ALTHOUGH more permanent shelters may not be the solution for the county, Michell still praised the Hypothermia project “The fact that it was so non-bureaucratic was fabulous.”

Anne Andrews, the convenor of the Task Force, added that many of its clients were working people who normally did not want to go to shelters. She cited the many churches that participated. Parishioners “met these people and learned these people were not different and they were people they could relate too… we created a whole new support group.”

Laura Derby, of Rising Hope Ministries, said the communal energy of the Project is “something we need to harness. The connection we’ve had between the people in the churches and the people they’ve been hospitable too, the opportunity to build those relationships. There are people who are saying ‘What can I do to help this individual to get their van running again so they can get back to the job they used to have. What can I do to get this person into detox?’ amazing results.”

Haywood added, “I would want to keep those congregations involved in it” no matter how the shelter situation is addressed in the future.

Several members of the Task Force questioned why the county wasn’t increasing human services workers to match population growth in the way that it does for police and firemen. Anne Andrews said “the county ought to be growing their community services along with the population the same way they grow” their emergency services. She said this would ease pressure on those emergency services.

Louise Cleveland, of the Mount Vernon Council of Citizens’ Associations, discussed “Emergencies that are developing in mental health system… its getting worse all the time… You don’t need more support from the public right now to do something about this” because the public knows it needs to be done.

But Haywood did not allay their concerns. “I just can’t see it happening,” he said. I don’t see an agreed-to formula on the basis of population happening.

The meeting ended with a call for affordable housing. Earlier, Haywood acknowledged that the county was putting less money into affordable housing than had been called for by many of the organizations represented at the task force. “Yes, there’s only one penny 21.9 million,” he said. But that money has taken pressure off other housing funds. “We are getting into what I consider really stretch goals.” Haywood said that if he had been told year ago that they would be “sitting around a table on April 7 seriously considering strategies to end homelessness in Fairfax county” he would not have believed it.

Gary Lupton, the director of the local mental health center, said more affordable housing would free up social workers “bottlenecks” created by clients’ inability to even begin to get on their feet due to a lack of basic shelter.

Haywood acknowledged the issue. “Put your emphasis on housing first… That’s where all our focus and priority should be in this budget process… at least get a recognition and a commitment” to get housing done “otherwise, we’re just having a conversation April 7… Shelters are expensive and we’ve got to get away from that model. We’ve got to put people in permanent housing and keep them there.” All around the room, people muttered “Amen.”

“I think that there is an opportunity to get more resources,” Haywood continued. “Maybe we have to go project by project, initiative by initiative... This is not a problem the government is going to solve alone. We need our congregations and our interfaith groups to come together” and start buying houses"…

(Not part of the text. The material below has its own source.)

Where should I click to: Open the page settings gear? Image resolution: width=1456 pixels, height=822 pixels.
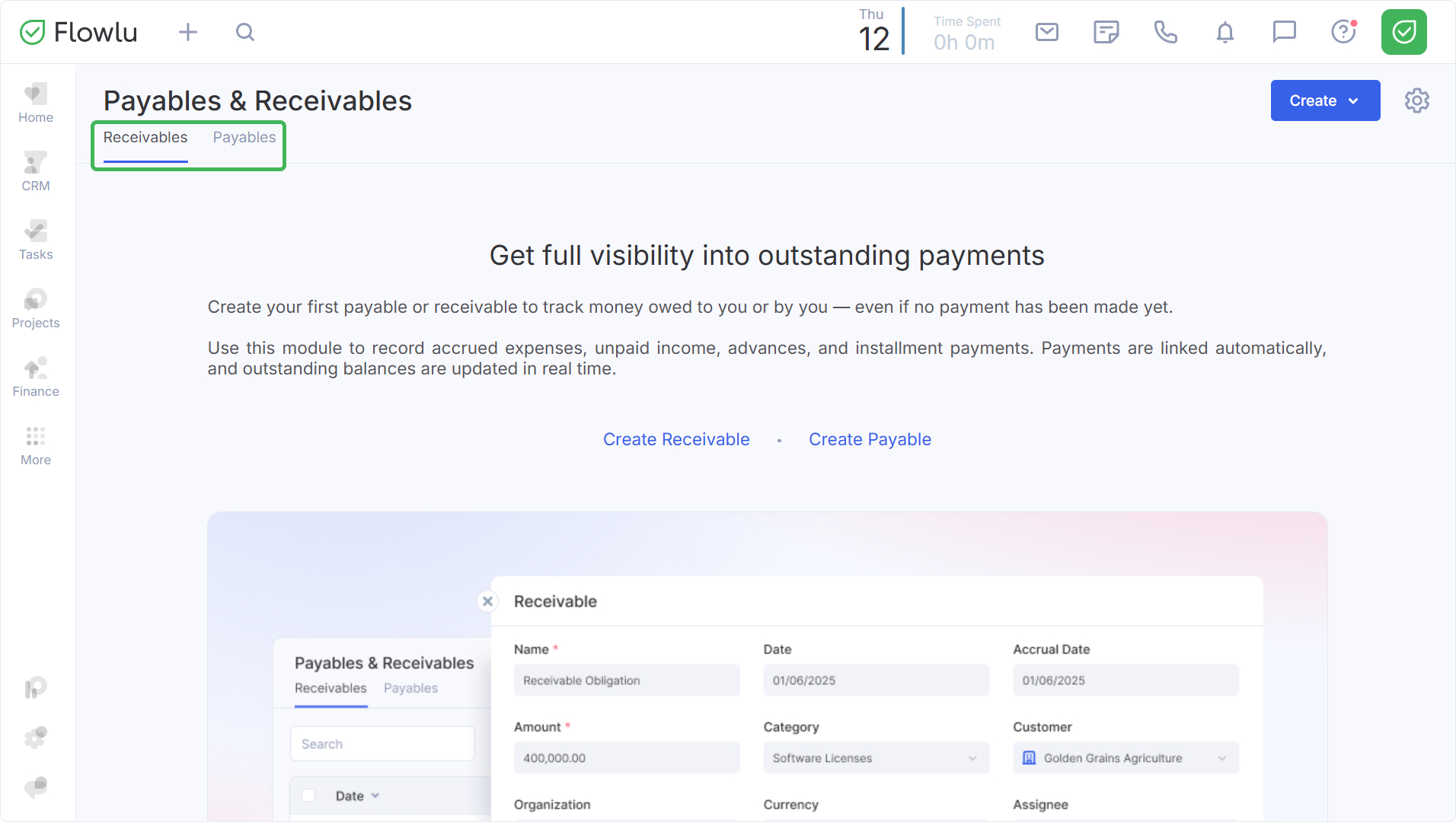[x=1416, y=100]
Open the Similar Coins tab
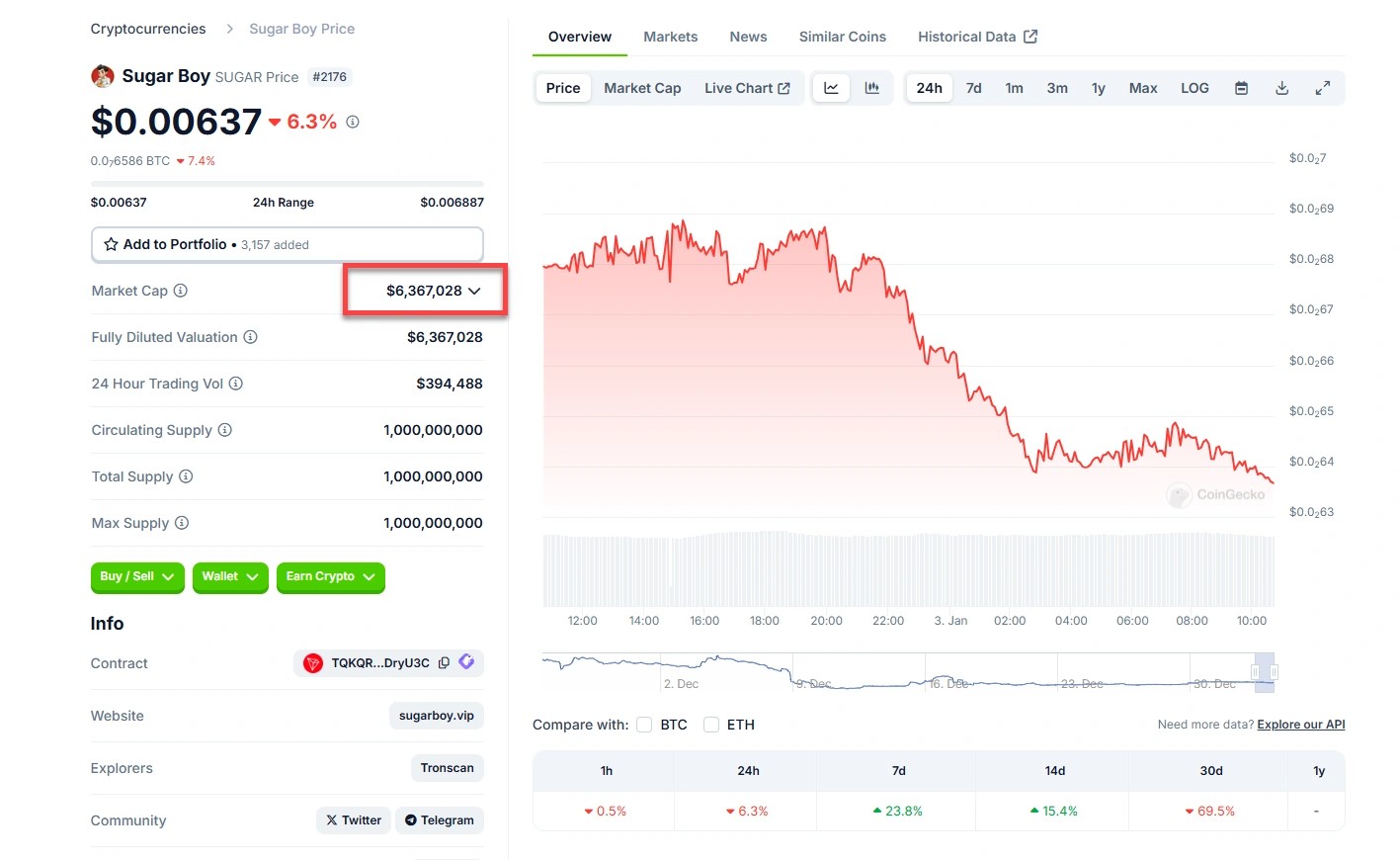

“The need for housing is not limited to the people who need supportive housing,” said Cleveland. “Everybody in advocating has to remember that the plight of the people that are not eligible for any kind of subsidy program is just as real… It isn’t only the low income people who need safe, reliable child care. We’ve got to find the tools that” change builders from thinking they have to buy tiny, expensive plots. They need to build for the largest market. Not doing so “that’s bad, bad for all of us.”

Haywood ended by acknowledging the size of the issues, but pointing out the growing momentum of the response. “We cannot deal with just one issue if we’re going to make a really significant dent [in the county’s social problems]. The fact is that [awareness and desire to address these issues] is out there now in way it’s never been out there before.” Heads nodded all over the room.